Shelter WA has produced an analysis of the State Government Budget Papers and identified the key commitments and measures that will have a direct impact on all West Australians, with a focus on affordable housing and ending homelessness.
On Thursday, 9 May 2019, the McGowan Government released its third budget, outlining the State’s economic and fiscal strategy and program and service delivery priorities. With a projected return to surplus, the State Government has got its house in order. But what does the State budget mean for people concerned about a place to call home?
Housing influences so many other outcomes
Housing influences a whole range of non-housing outcomes including workforce participation, access to jobs, services, social participation, family stability and educational outcomes. Investment in housing will drive initiatives outlined in Our Priorities: Sharing Prosperity, including the delivery of a strong economy, a liveable environment, Aboriginal well-being, a bright future, a safer community and regional prosperity. Investment in housing does not just deliver economic benefits to our State, but it also brings the positive impact on people’s lives that safe, secure and stable housing has.
Treasurer Ben Wyatt highlighted that this budget is all about responsible financial management, the continuation of existing service delivery and a key focus on keeping household charges at the lowest levels in years. However, there is no significant commitment to new investment in social housing and homelessness services. This will impact on the community services sector and the client’s that they serve. Shelter WA believes that despite a budget surplus, it is unacceptable that housing insecurity and homelessness remain a key issue for many West Australians.

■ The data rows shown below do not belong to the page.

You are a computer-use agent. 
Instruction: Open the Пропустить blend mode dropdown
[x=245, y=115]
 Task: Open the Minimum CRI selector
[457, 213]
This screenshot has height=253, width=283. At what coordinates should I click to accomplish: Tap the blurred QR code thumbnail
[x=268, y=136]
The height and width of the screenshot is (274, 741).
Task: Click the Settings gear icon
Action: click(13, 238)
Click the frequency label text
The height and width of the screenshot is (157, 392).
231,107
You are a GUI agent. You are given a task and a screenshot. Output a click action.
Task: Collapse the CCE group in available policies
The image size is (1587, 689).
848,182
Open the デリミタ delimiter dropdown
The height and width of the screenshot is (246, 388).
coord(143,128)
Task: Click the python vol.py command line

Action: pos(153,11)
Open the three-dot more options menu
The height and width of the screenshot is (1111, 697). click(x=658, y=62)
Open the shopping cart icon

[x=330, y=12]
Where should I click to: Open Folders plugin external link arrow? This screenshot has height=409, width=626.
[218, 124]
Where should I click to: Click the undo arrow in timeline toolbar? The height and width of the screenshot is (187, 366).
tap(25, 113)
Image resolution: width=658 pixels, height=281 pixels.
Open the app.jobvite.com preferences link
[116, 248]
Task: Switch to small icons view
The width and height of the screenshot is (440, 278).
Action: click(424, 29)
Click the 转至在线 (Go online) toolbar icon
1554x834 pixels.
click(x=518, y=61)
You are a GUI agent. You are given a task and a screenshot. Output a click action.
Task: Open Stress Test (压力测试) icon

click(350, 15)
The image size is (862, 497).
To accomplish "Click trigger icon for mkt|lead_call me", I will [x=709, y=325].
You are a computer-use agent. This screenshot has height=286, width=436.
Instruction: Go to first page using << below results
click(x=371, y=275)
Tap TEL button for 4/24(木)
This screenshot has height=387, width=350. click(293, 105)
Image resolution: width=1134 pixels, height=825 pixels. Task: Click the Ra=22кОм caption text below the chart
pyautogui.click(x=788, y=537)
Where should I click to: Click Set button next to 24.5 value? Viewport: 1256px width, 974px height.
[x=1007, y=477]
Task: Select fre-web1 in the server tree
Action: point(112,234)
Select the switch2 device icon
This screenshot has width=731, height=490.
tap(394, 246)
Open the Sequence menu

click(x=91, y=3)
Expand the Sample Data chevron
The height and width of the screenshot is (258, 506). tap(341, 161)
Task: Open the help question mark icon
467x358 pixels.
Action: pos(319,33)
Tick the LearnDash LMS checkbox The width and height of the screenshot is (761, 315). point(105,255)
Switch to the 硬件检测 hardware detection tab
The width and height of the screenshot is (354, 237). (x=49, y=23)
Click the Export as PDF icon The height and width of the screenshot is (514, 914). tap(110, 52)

The budget forecasts an increase in Gross State Product to 3.5 per cent in 2019-20 based on an increase in business investment. Employment is expected to grow by 1.75 per cent (or 23,500 jobs) in 2019-20 under investment initiatives. This McGowan Budget delivers a return to surplus (of $553 million) in 2018-19, with further surplus positions forecast over the forward estimates. The return to surplus has been driven by the focus on reducing recurrent government expenditure and paying down of debt from the improved GST contributions and an expected lift in economic activity in 2019-20.
The key announcement for housing is a targeted housing stimulus package (1 July 2019 to 31 December 2019) increase to the income limits for eligible Keystart applicants ($15,000 for singles and couples, and $20,000 for families) to stimulate additional home loans, expected to largely flow through to new dwelling construction, boosting local jobs in the construction sector. Whilst this initiative is welcome, Shelter WA’s priority for this budget was sustained and increased investment in social and affordable housing and homelessness services.
With 14,000 people on the social housing waitlist, with an average waiting time of 2.5 years, and affordable accommodation remaining out of reach for many Western Australians, particularly for people on income support, the time to act is now. Shelter WA believes this budget is a missed opportunity to invest in housing not only to drive government priorities but to share prosperity.